===== Source records =====
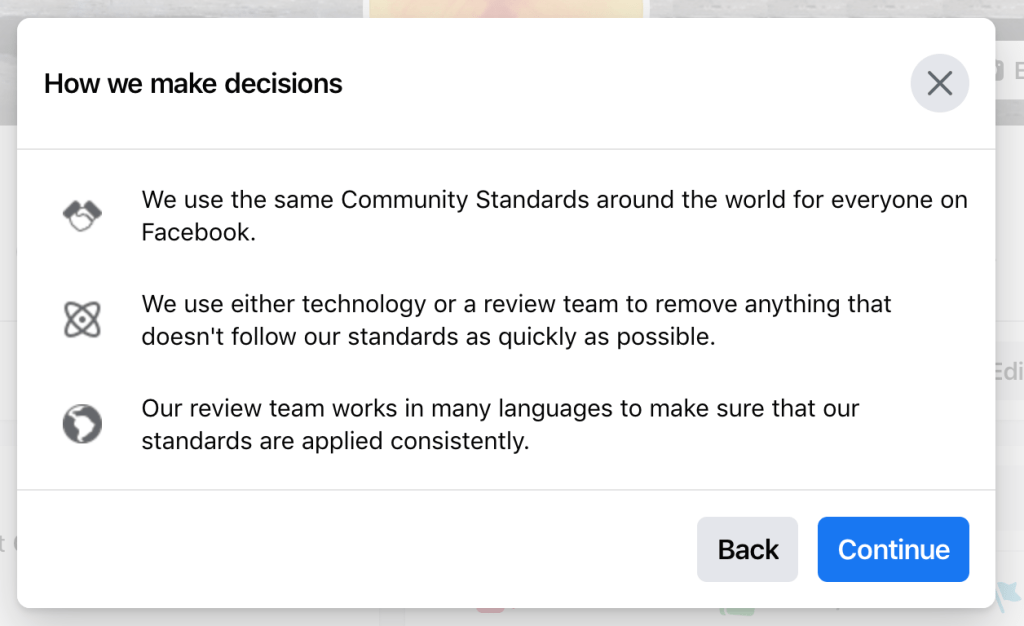Click the Community Standards around the world text
This screenshot has height=626, width=1024.
(554, 200)
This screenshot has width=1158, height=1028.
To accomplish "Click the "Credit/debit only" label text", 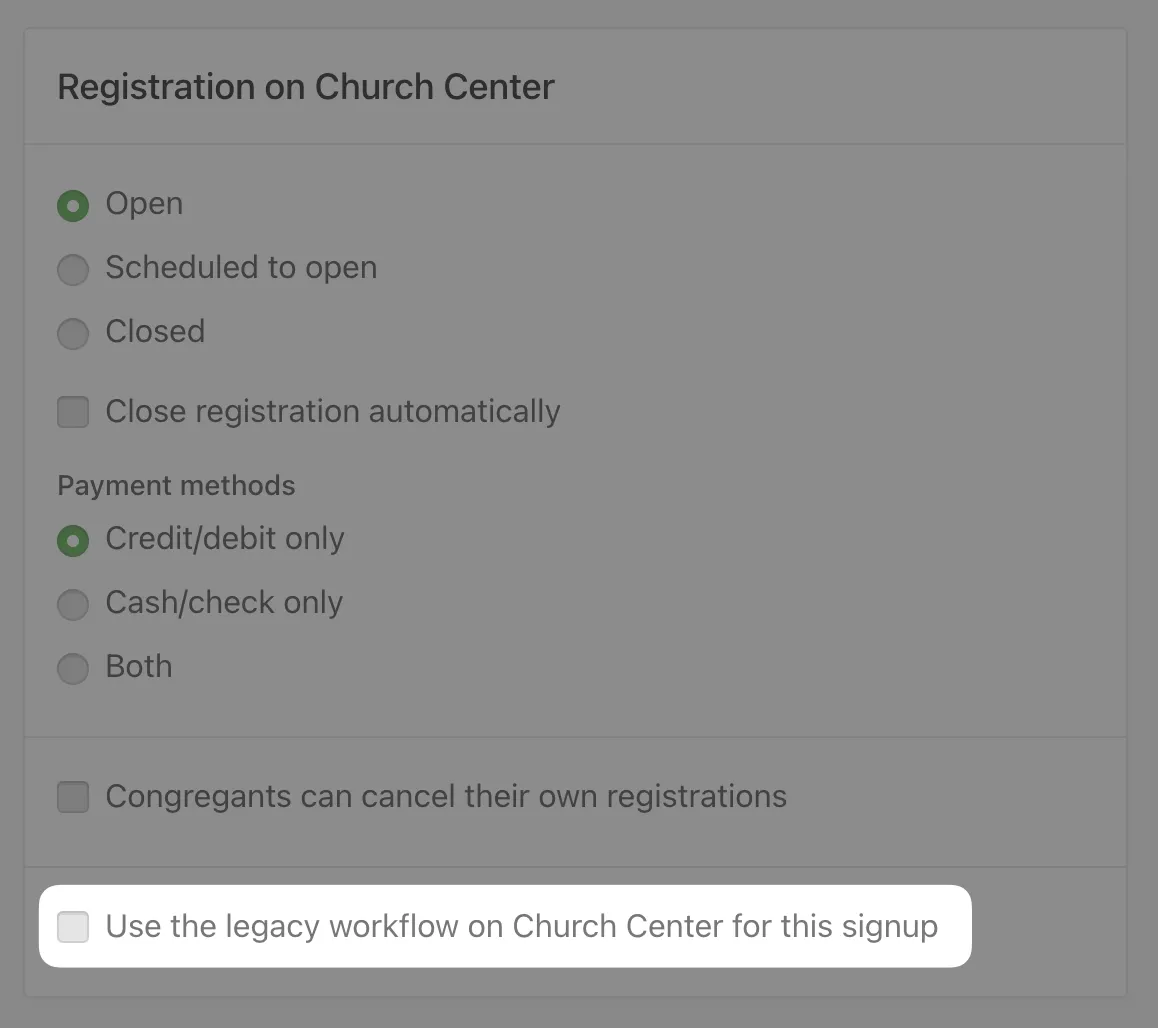I will [225, 539].
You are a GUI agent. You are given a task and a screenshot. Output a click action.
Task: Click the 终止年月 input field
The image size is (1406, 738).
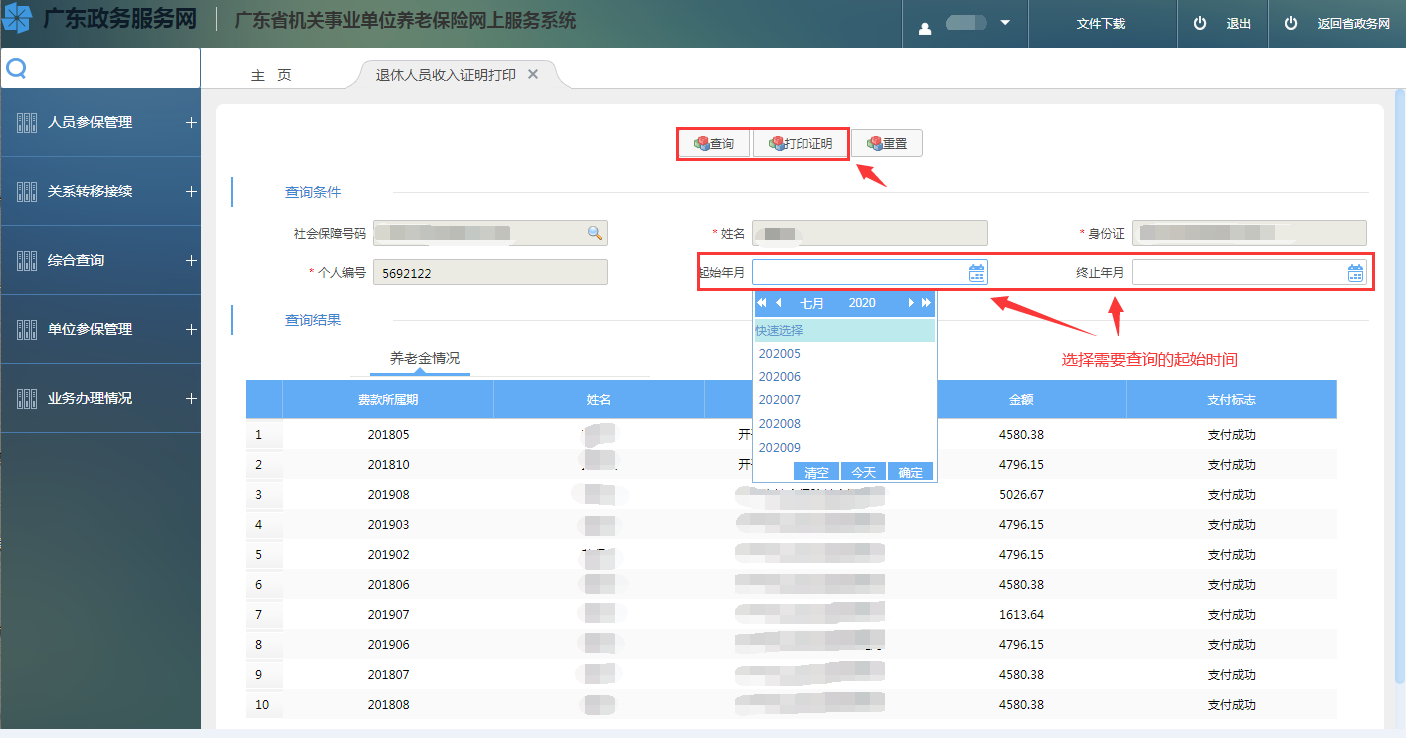coord(1238,273)
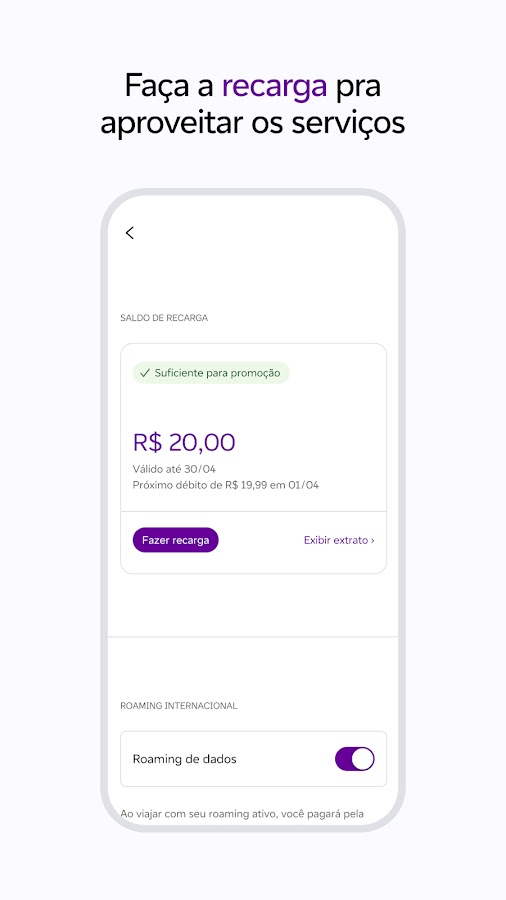Image resolution: width=506 pixels, height=900 pixels.
Task: Click the Fazer recarga button
Action: (176, 540)
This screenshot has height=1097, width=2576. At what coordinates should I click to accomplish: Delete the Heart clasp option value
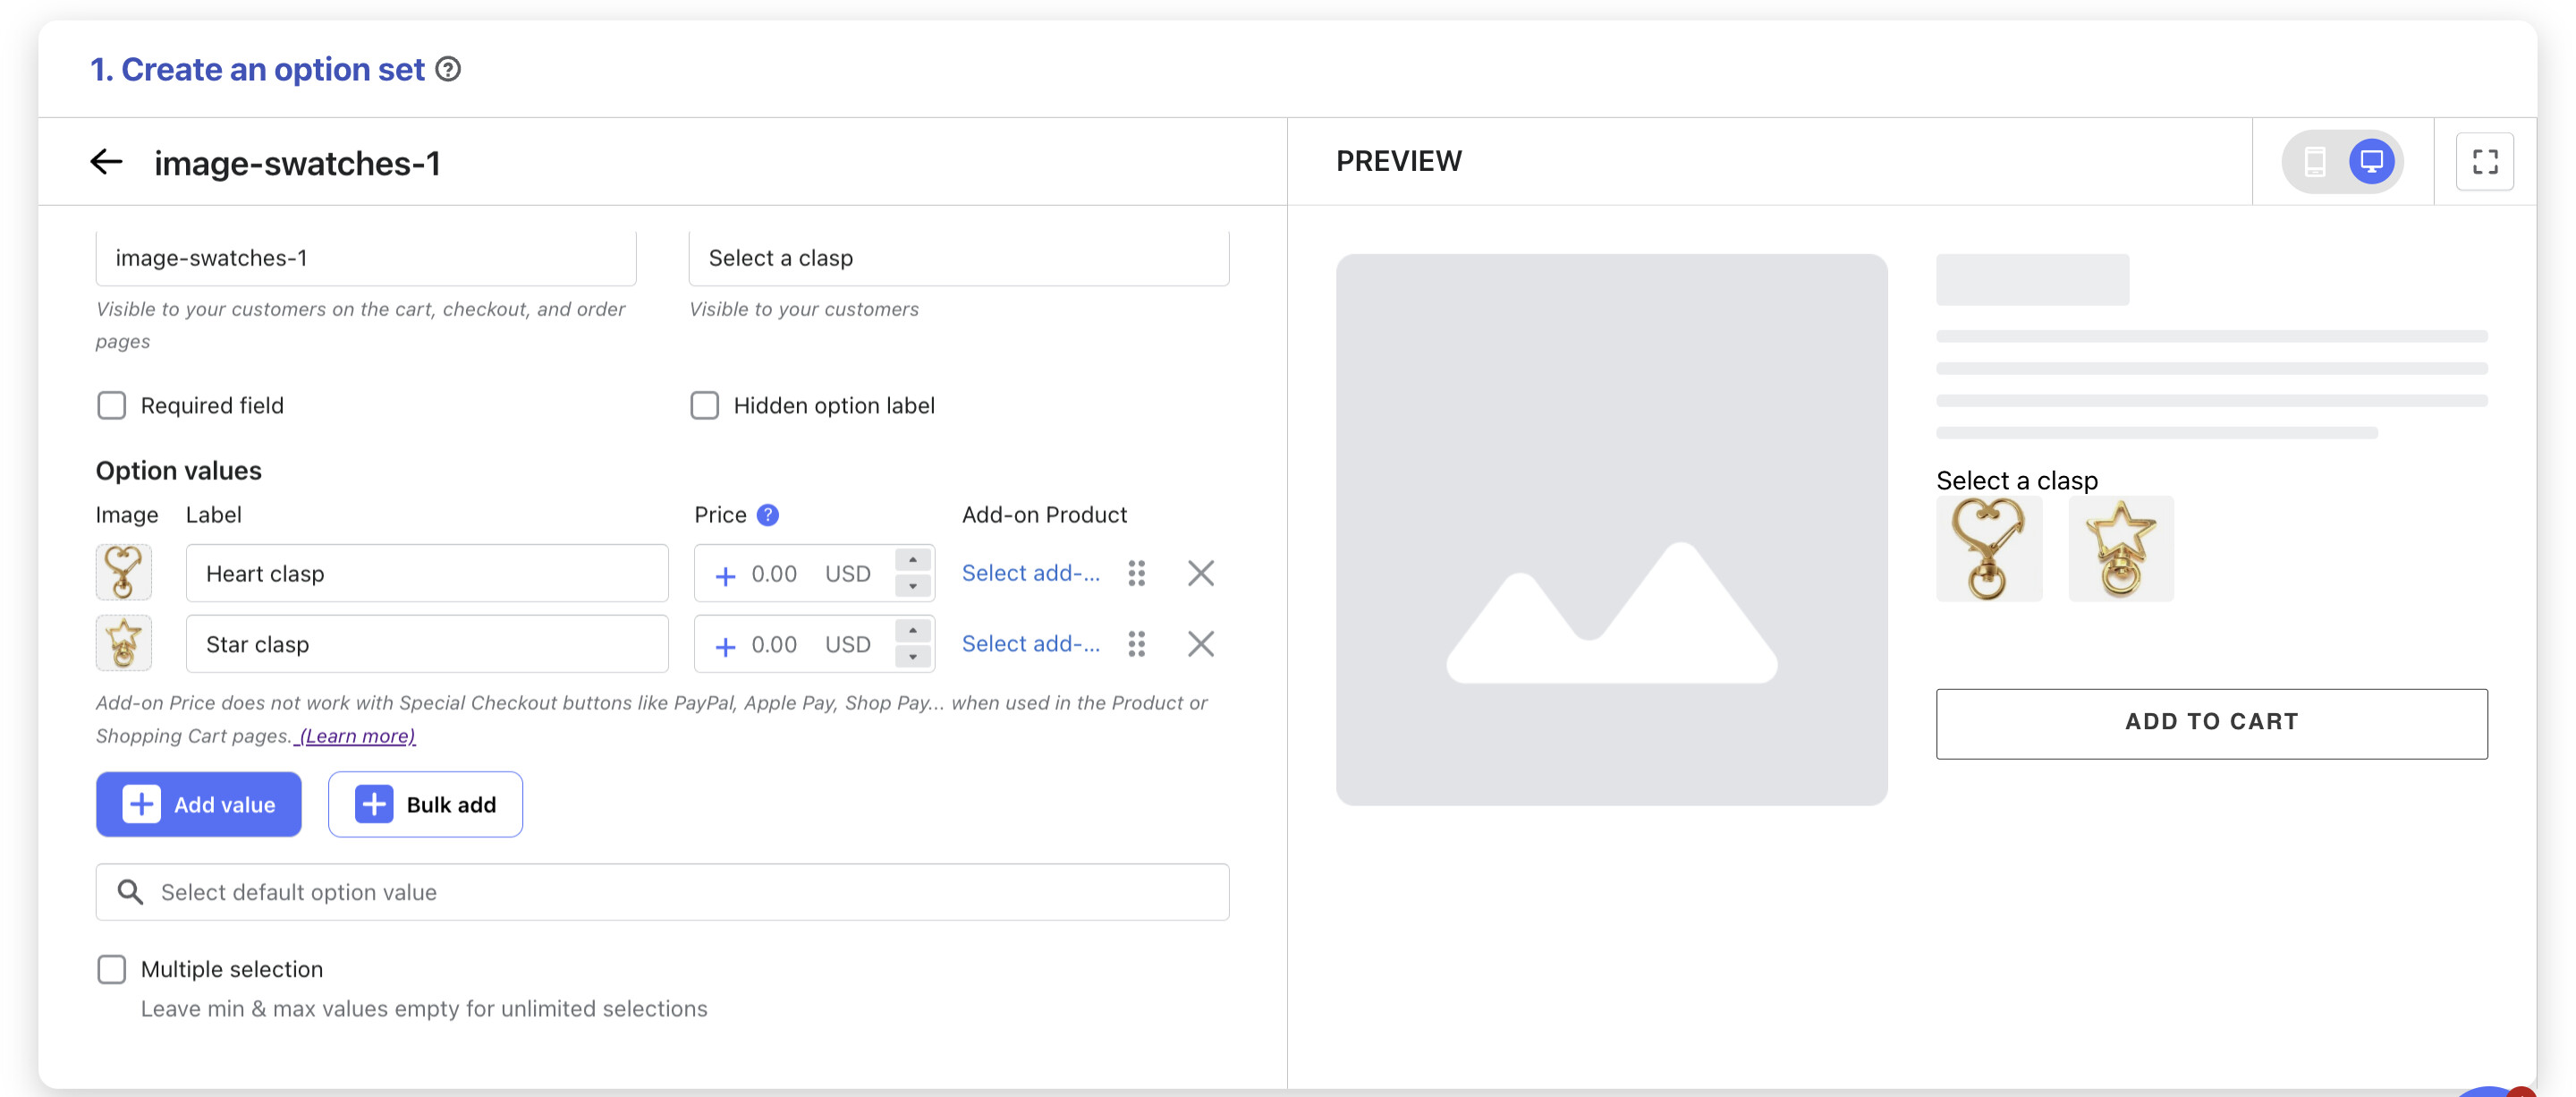pos(1200,573)
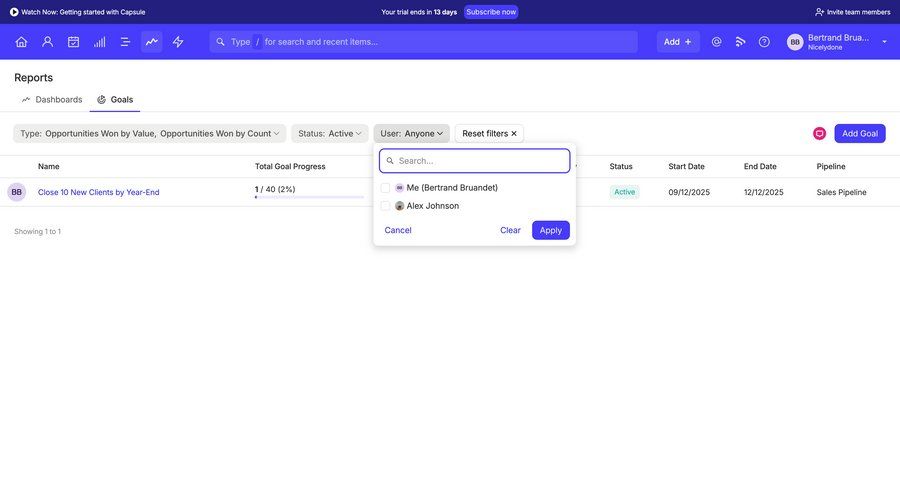The height and width of the screenshot is (484, 900).
Task: Focus the user filter Search field
Action: pos(480,161)
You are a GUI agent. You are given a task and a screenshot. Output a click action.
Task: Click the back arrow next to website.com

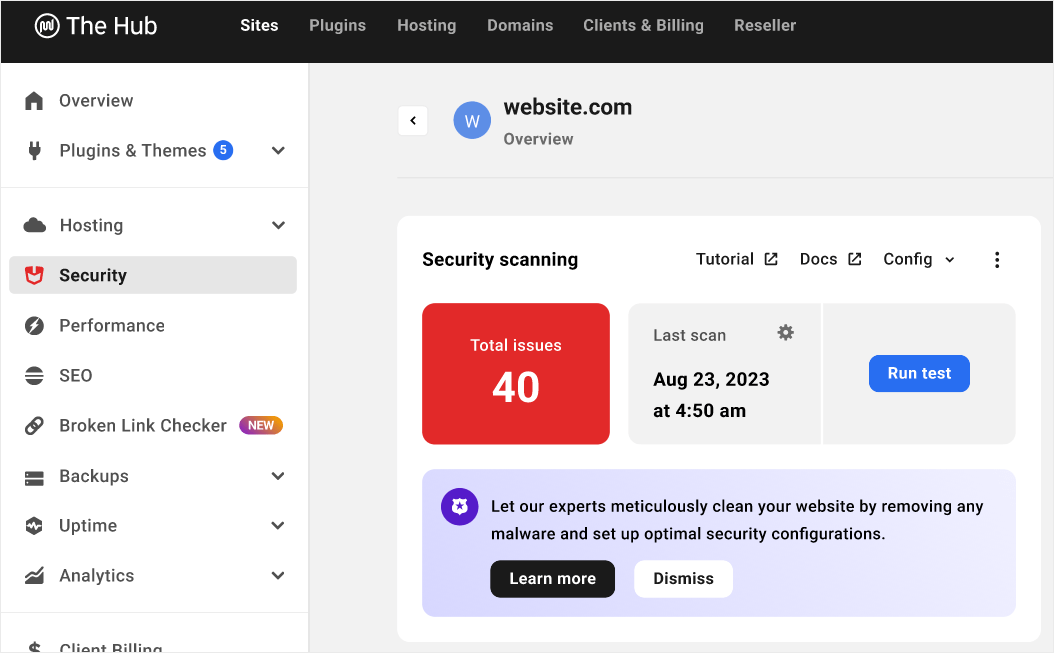412,120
=====
=== The problem ===
Retype every line of the listing, unchanged, from the line containing "This screenshot has height=1097, width=2576." through the end of the listing, including both of those lines. Omit the pictures from your answer.

=== Answer to the problem ===
This screenshot has height=1097, width=2576. At what coordinates should I click to accomplish: Delete the Heart clasp option value
pos(1200,573)
The height and width of the screenshot is (484, 900).
Task: Focus the user filter Search field
Action: pos(480,161)
You are a GUI agent. You are given a task and a screenshot. Output a click action.
Task: Click the back arrow next to website.com

412,120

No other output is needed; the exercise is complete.